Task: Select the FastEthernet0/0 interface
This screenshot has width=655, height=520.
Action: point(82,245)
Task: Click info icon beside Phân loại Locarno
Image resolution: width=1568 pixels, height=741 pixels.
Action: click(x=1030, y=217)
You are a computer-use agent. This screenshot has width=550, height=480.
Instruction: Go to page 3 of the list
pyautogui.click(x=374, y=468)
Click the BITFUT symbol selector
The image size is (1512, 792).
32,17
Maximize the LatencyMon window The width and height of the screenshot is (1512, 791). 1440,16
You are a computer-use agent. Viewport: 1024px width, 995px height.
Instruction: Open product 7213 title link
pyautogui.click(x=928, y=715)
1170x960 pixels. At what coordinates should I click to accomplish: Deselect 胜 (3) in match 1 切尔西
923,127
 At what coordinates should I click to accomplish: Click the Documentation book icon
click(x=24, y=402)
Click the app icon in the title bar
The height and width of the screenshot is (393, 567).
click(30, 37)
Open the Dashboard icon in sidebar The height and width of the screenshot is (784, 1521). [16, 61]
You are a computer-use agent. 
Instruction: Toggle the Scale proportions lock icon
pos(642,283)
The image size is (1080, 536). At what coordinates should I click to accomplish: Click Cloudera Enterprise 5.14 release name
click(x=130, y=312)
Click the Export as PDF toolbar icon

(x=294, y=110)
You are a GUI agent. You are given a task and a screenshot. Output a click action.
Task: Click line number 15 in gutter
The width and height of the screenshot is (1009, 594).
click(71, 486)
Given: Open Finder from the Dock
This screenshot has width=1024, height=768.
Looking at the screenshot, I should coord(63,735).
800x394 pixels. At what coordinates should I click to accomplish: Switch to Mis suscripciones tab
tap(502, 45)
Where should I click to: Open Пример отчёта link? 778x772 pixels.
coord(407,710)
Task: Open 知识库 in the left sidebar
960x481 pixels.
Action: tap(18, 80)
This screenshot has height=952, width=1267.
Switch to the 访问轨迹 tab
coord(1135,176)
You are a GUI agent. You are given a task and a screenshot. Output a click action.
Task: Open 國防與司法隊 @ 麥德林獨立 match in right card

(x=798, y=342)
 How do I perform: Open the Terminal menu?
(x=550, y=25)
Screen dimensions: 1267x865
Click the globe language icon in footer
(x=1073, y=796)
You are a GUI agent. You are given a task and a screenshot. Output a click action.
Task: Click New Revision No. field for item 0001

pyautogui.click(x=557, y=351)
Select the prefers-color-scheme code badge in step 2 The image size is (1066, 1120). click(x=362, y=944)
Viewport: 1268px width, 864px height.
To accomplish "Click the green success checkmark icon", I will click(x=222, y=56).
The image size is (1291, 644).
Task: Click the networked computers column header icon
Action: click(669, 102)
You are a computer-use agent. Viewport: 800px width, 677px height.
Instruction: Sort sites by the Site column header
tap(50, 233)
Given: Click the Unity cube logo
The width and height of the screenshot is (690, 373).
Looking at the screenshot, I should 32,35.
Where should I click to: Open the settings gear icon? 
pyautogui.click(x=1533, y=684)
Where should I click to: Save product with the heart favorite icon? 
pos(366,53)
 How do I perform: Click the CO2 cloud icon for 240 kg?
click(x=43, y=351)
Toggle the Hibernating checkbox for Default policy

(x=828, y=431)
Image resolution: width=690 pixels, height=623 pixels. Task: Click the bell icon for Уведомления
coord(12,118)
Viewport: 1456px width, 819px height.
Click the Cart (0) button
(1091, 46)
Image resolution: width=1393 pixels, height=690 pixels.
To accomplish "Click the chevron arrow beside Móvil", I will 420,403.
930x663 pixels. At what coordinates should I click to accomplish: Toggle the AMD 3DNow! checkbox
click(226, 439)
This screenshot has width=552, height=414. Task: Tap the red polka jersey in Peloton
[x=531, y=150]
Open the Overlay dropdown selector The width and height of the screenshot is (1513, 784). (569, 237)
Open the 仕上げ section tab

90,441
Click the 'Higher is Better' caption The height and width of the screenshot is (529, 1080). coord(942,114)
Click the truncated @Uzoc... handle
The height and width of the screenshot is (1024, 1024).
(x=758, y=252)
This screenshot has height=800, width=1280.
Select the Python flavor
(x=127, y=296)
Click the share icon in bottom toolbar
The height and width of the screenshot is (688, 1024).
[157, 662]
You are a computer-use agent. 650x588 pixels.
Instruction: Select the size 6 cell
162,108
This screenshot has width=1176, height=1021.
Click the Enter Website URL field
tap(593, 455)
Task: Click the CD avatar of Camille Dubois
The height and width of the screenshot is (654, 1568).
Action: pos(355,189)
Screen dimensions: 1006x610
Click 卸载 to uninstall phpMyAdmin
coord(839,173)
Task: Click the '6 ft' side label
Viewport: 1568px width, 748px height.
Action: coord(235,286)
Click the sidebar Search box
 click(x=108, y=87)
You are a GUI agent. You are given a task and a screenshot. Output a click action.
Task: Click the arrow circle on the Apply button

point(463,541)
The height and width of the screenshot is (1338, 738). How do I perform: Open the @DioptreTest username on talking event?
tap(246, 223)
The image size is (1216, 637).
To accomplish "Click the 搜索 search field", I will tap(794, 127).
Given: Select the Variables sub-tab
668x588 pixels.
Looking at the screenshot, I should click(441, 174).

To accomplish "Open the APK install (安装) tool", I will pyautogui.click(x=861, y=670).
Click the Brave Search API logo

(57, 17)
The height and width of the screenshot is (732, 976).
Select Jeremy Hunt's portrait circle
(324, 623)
____________________
*What you are asked to do*.
Every record must be transcribed exactly as written.

*Response below*.
Task: Select the FastEthernet0/0 interface
This screenshot has width=655, height=520.
Action: point(82,245)
Task: Click info icon beside Phân loại Locarno
Image resolution: width=1568 pixels, height=741 pixels.
Action: click(x=1030, y=217)
You are a computer-use agent. This screenshot has width=550, height=480.
Instruction: Go to page 3 of the list
pyautogui.click(x=374, y=468)
Click the BITFUT symbol selector
The image size is (1512, 792).
32,17
Maximize the LatencyMon window The width and height of the screenshot is (1512, 791). 1440,16
You are a computer-use agent. Viewport: 1024px width, 995px height.
Instruction: Open product 7213 title link
pyautogui.click(x=928, y=715)
1170x960 pixels. At what coordinates should I click to accomplish: Deselect 胜 (3) in match 1 切尔西
923,127
 At what coordinates should I click to accomplish: Click the Documentation book icon
click(x=24, y=402)
Click the app icon in the title bar
The height and width of the screenshot is (393, 567).
click(30, 37)
Open the Dashboard icon in sidebar The height and width of the screenshot is (784, 1521). [16, 61]
You are a computer-use agent. 
Instruction: Toggle the Scale proportions lock icon
pos(642,283)
The image size is (1080, 536). At what coordinates should I click to accomplish: Click Cloudera Enterprise 5.14 release name
click(x=130, y=312)
Click the Export as PDF toolbar icon

(x=294, y=110)
You are a GUI agent. You are given a task and a screenshot. Output a click action.
Task: Click line number 15 in gutter
The width and height of the screenshot is (1009, 594).
click(71, 486)
Given: Open Finder from the Dock
This screenshot has width=1024, height=768.
Looking at the screenshot, I should coord(63,735).
800x394 pixels. At what coordinates should I click to accomplish: Switch to Mis suscripciones tab
tap(502, 45)
Where should I click to: Open Пример отчёта link? 778x772 pixels.
coord(407,710)
Task: Open 知识库 in the left sidebar
960x481 pixels.
Action: tap(18, 80)
This screenshot has height=952, width=1267.
Switch to the 访问轨迹 tab
coord(1135,176)
You are a GUI agent. You are given a task and a screenshot. Output a click action.
Task: Open 國防與司法隊 @ 麥德林獨立 match in right card

(x=798, y=342)
 How do I perform: Open the Terminal menu?
(x=550, y=25)
Screen dimensions: 1267x865
Click the globe language icon in footer
(x=1073, y=796)
You are a GUI agent. You are given a task and a screenshot. Output a click action.
Task: Click New Revision No. field for item 0001

pyautogui.click(x=557, y=351)
Select the prefers-color-scheme code badge in step 2 The image size is (1066, 1120). click(x=362, y=944)
Viewport: 1268px width, 864px height.
To accomplish "Click the green success checkmark icon", I will click(x=222, y=56).
The image size is (1291, 644).
Task: Click the networked computers column header icon
Action: click(669, 102)
You are a computer-use agent. Viewport: 800px width, 677px height.
Instruction: Sort sites by the Site column header
tap(50, 233)
Given: Click the Unity cube logo
The width and height of the screenshot is (690, 373).
Looking at the screenshot, I should 32,35.
Where should I click to: Open the settings gear icon? 
pyautogui.click(x=1533, y=684)
Where should I click to: Save product with the heart favorite icon? 
pos(366,53)
 How do I perform: Click the CO2 cloud icon for 240 kg?
click(x=43, y=351)
Toggle the Hibernating checkbox for Default policy

(x=828, y=431)
Image resolution: width=690 pixels, height=623 pixels. Task: Click the bell icon for Уведомления
coord(12,118)
Viewport: 1456px width, 819px height.
Click the Cart (0) button
(1091, 46)
Image resolution: width=1393 pixels, height=690 pixels.
To accomplish "Click the chevron arrow beside Móvil", I will 420,403.
930x663 pixels. At what coordinates should I click to accomplish: Toggle the AMD 3DNow! checkbox
click(226, 439)
This screenshot has width=552, height=414. Task: Tap the red polka jersey in Peloton
[x=531, y=150]
Open the Overlay dropdown selector The width and height of the screenshot is (1513, 784). (569, 237)
Open the 仕上げ section tab

90,441
Click the 'Higher is Better' caption The height and width of the screenshot is (529, 1080). coord(942,114)
Click the truncated @Uzoc... handle
The height and width of the screenshot is (1024, 1024).
(x=758, y=252)
This screenshot has height=800, width=1280.
Select the Python flavor
(x=127, y=296)
Click the share icon in bottom toolbar
The height and width of the screenshot is (688, 1024).
[157, 662]
You are a computer-use agent. 650x588 pixels.
Instruction: Select the size 6 cell
162,108
This screenshot has width=1176, height=1021.
Click the Enter Website URL field
tap(593, 455)
Task: Click the CD avatar of Camille Dubois
The height and width of the screenshot is (654, 1568).
Action: pos(355,189)
Screen dimensions: 1006x610
Click 卸载 to uninstall phpMyAdmin
coord(839,173)
Task: Click the '6 ft' side label
Viewport: 1568px width, 748px height.
Action: coord(235,286)
Click the sidebar Search box
 click(x=108, y=87)
You are a GUI agent. You are given a task and a screenshot. Output a click action.
Task: Click the arrow circle on the Apply button

point(463,541)
The height and width of the screenshot is (1338, 738). How do I perform: Open the @DioptreTest username on talking event?
tap(246, 223)
The image size is (1216, 637).
To accomplish "Click the 搜索 search field", I will tap(794, 127).
Given: Select the Variables sub-tab
668x588 pixels.
Looking at the screenshot, I should click(441, 174).

To accomplish "Open the APK install (安装) tool", I will pyautogui.click(x=861, y=670).
Click the Brave Search API logo

(57, 17)
The height and width of the screenshot is (732, 976).
Select Jeremy Hunt's portrait circle
(324, 623)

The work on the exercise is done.